A set of records appears below. Print them all, word for word.

--- START ---

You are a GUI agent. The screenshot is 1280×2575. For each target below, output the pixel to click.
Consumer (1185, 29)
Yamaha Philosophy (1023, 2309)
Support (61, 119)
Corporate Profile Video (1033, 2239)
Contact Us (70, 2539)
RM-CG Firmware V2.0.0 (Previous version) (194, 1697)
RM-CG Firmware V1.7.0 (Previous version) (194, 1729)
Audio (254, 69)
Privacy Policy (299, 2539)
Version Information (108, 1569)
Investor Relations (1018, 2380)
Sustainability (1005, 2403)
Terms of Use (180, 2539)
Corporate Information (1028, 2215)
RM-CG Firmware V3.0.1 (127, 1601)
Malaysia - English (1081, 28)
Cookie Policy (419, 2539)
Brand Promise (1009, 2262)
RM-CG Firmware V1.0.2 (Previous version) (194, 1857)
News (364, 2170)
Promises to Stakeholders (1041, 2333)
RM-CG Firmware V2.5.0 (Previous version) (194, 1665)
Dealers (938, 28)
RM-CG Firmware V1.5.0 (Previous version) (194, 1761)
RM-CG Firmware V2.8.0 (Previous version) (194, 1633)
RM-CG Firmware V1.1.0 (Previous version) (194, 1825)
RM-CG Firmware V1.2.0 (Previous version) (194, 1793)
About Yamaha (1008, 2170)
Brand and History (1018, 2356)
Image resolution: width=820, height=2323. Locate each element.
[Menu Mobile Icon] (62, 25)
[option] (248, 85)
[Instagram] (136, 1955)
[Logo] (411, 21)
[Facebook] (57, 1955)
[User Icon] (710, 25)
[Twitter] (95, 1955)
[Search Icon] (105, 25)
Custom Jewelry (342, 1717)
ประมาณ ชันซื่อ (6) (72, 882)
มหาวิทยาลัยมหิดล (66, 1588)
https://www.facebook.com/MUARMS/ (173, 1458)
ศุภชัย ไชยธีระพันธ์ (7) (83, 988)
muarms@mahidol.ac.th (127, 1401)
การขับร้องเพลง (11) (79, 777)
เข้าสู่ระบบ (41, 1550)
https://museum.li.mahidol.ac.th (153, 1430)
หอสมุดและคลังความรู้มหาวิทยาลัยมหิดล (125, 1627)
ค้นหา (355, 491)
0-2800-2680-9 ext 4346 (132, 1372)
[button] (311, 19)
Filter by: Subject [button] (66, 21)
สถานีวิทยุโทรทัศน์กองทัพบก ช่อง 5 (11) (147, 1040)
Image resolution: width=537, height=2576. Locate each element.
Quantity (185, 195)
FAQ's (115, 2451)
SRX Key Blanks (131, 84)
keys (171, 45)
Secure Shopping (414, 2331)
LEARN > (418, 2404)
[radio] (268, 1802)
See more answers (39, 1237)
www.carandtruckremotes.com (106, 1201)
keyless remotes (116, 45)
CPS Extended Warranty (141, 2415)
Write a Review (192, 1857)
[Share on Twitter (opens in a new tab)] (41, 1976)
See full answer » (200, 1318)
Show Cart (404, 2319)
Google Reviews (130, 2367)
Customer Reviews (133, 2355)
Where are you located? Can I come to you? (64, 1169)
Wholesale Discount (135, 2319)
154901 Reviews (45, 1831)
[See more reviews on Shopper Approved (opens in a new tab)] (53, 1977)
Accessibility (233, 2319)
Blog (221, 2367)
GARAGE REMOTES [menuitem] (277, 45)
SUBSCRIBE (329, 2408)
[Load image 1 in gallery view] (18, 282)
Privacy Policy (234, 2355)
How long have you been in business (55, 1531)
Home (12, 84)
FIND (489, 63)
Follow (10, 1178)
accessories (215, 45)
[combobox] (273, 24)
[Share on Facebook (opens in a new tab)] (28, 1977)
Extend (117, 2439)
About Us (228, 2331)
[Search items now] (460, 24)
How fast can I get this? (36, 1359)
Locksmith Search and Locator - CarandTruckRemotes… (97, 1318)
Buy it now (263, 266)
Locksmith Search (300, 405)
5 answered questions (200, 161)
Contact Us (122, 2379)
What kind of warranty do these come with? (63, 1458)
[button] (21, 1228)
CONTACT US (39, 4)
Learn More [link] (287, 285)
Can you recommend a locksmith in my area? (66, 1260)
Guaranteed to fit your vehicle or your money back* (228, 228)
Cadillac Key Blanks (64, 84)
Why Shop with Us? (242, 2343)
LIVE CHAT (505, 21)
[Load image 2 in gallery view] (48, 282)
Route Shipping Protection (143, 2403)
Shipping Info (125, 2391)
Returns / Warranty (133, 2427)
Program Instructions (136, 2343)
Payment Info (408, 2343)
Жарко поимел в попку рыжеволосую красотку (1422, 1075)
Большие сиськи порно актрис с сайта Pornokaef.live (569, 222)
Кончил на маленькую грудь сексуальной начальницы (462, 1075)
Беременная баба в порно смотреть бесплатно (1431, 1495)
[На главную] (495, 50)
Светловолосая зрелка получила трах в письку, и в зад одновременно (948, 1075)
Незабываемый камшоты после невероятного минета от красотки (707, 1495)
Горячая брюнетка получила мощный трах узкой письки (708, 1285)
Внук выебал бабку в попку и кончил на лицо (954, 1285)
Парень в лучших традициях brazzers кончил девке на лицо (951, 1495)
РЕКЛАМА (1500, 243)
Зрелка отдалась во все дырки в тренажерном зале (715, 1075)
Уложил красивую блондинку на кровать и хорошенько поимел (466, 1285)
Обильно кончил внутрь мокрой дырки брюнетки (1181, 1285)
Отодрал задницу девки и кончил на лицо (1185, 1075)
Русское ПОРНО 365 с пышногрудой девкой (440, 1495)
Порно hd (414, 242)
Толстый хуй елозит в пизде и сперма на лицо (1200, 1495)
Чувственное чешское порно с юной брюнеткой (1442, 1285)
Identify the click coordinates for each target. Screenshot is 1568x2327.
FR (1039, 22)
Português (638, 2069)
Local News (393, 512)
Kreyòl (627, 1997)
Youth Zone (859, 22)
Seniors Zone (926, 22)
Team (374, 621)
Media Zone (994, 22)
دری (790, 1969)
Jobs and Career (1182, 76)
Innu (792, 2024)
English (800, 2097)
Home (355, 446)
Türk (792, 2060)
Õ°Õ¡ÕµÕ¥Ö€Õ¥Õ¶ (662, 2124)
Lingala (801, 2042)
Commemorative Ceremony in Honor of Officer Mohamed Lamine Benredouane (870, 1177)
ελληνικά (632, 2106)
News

--- END ---

• _YOUR SOLUTION_
You are a GUI agent. The screenshot is 1280×2575. For each target below, output the pixel to click.
Consumer (1185, 29)
Yamaha Philosophy (1023, 2309)
Support (61, 119)
Corporate Profile Video (1033, 2239)
Contact Us (70, 2539)
RM-CG Firmware V2.0.0 (Previous version) (194, 1697)
RM-CG Firmware V1.7.0 (Previous version) (194, 1729)
Audio (254, 69)
Privacy Policy (299, 2539)
Version Information (108, 1569)
Investor Relations (1018, 2380)
Sustainability (1005, 2403)
Terms of Use (180, 2539)
Corporate Information (1028, 2215)
RM-CG Firmware V3.0.1 (127, 1601)
Malaysia - English (1081, 28)
Cookie Policy (419, 2539)
Brand Promise (1009, 2262)
RM-CG Firmware V1.0.2 (Previous version) (194, 1857)
News (364, 2170)
Promises to Stakeholders (1041, 2333)
RM-CG Firmware V2.5.0 (Previous version) (194, 1665)
Dealers (938, 28)
RM-CG Firmware V1.5.0 (Previous version) (194, 1761)
RM-CG Firmware V2.8.0 (Previous version) (194, 1633)
RM-CG Firmware V1.1.0 (Previous version) (194, 1825)
RM-CG Firmware V1.2.0 (Previous version) (194, 1793)
About Yamaha (1008, 2170)
Brand and History (1018, 2356)
Image resolution: width=820, height=2323. Locate each element.
[Menu Mobile Icon] (62, 25)
[option] (248, 85)
[Instagram] (136, 1955)
[Logo] (411, 21)
[Facebook] (57, 1955)
[User Icon] (710, 25)
[Twitter] (95, 1955)
[Search Icon] (105, 25)
Custom Jewelry (342, 1717)
ประมาณ ชันซื่อ (6) (72, 882)
มหาวิทยาลัยมหิดล (66, 1588)
https://www.facebook.com/MUARMS/ (173, 1458)
ศุภชัย ไชยธีระพันธ์ (7) (83, 988)
muarms@mahidol.ac.th (127, 1401)
การขับร้องเพลง (11) (79, 777)
เข้าสู่ระบบ (41, 1550)
https://museum.li.mahidol.ac.th (153, 1430)
หอสมุดและคลังความรู้มหาวิทยาลัยมหิดล (125, 1627)
ค้นหา (355, 491)
0-2800-2680-9 ext 4346 (132, 1372)
[button] (311, 19)
Filter by: Subject [button] (66, 21)
สถานีวิทยุโทรทัศน์กองทัพบก ช่อง 5 (11) (147, 1040)
Image resolution: width=537, height=2576. Locate each element.
Quantity (185, 195)
FAQ's (115, 2451)
SRX Key Blanks (131, 84)
keys (171, 45)
Secure Shopping (414, 2331)
LEARN > (418, 2404)
[radio] (268, 1802)
See more answers (39, 1237)
www.carandtruckremotes.com (106, 1201)
keyless remotes (116, 45)
CPS Extended Warranty (141, 2415)
Write a Review (192, 1857)
[Share on Twitter (opens in a new tab)] (41, 1976)
See full answer » (200, 1318)
Show Cart (404, 2319)
Google Reviews (130, 2367)
Customer Reviews (133, 2355)
Where are you located? Can I come to you? (64, 1169)
Wholesale Discount (135, 2319)
154901 Reviews (45, 1831)
[See more reviews on Shopper Approved (opens in a new tab)] (53, 1977)
Accessibility (233, 2319)
Blog (221, 2367)
GARAGE REMOTES [menuitem] (277, 45)
SUBSCRIBE (329, 2408)
[Load image 1 in gallery view] (18, 282)
Privacy Policy (234, 2355)
How long have you been in business (55, 1531)
Home (12, 84)
FIND (489, 63)
Follow (10, 1178)
accessories (215, 45)
[combobox] (273, 24)
[Share on Facebook (opens in a new tab)] (28, 1977)
Extend (117, 2439)
About Us (228, 2331)
[Search items now] (460, 24)
How fast can I get this? (36, 1359)
Locksmith Search and Locator - CarandTruckRemotes… (97, 1318)
Buy it now (263, 266)
Locksmith Search (300, 405)
5 answered questions (200, 161)
Contact Us (122, 2379)
What kind of warranty do these come with? (63, 1458)
[button] (21, 1228)
CONTACT US (39, 4)
Learn More [link] (287, 285)
Can you recommend a locksmith in my area? (66, 1260)
Guaranteed to fit your vehicle or your money back* (228, 228)
Cadillac Key Blanks (64, 84)
Why Shop with Us? (242, 2343)
LIVE CHAT (505, 21)
[Load image 2 in gallery view] (48, 282)
Route Shipping Protection (143, 2403)
Shipping Info (125, 2391)
Returns / Warranty (133, 2427)
Program Instructions (136, 2343)
Payment Info (408, 2343)
Жарко поимел в попку рыжеволосую красотку (1422, 1075)
Большие сиськи порно актрис с сайта Pornokaef.live (569, 222)
Кончил на маленькую грудь сексуальной начальницы (462, 1075)
Беременная баба в порно смотреть бесплатно (1431, 1495)
[На главную] (495, 50)
Светловолосая зрелка получила трах в письку, и в зад одновременно (948, 1075)
Незабываемый камшоты после невероятного минета от красотки (707, 1495)
Горячая брюнетка получила мощный трах узкой письки (708, 1285)
Внук выебал бабку в попку и кончил на лицо (954, 1285)
Парень в лучших традициях brazzers кончил девке на лицо (951, 1495)
РЕКЛАМА (1500, 243)
Зрелка отдалась во все дырки в тренажерном зале (715, 1075)
Уложил красивую блондинку на кровать и хорошенько поимел (466, 1285)
Обильно кончил внутрь мокрой дырки брюнетки (1181, 1285)
Отодрал задницу девки и кончил на лицо (1185, 1075)
Русское ПОРНО 365 с пышногрудой девкой (440, 1495)
Порно hd (414, 242)
Толстый хуй елозит в пизде и сперма на лицо (1200, 1495)
Чувственное чешское порно с юной брюнеткой (1442, 1285)
Identify the click coordinates for each target. Screenshot is 1568x2327.
FR (1039, 22)
Português (638, 2069)
Local News (393, 512)
Kreyòl (627, 1997)
Youth Zone (859, 22)
Seniors Zone (926, 22)
Team (374, 621)
Media Zone (994, 22)
دری (790, 1969)
Jobs and Career (1182, 76)
Innu (792, 2024)
English (800, 2097)
Home (355, 446)
Türk (792, 2060)
Õ°Õ¡ÕµÕ¥Ö€Õ¥Õ¶ (662, 2124)
Lingala (801, 2042)
Commemorative Ceremony in Honor of Officer Mohamed Lamine Benredouane (870, 1177)
ελληνικά (632, 2106)
News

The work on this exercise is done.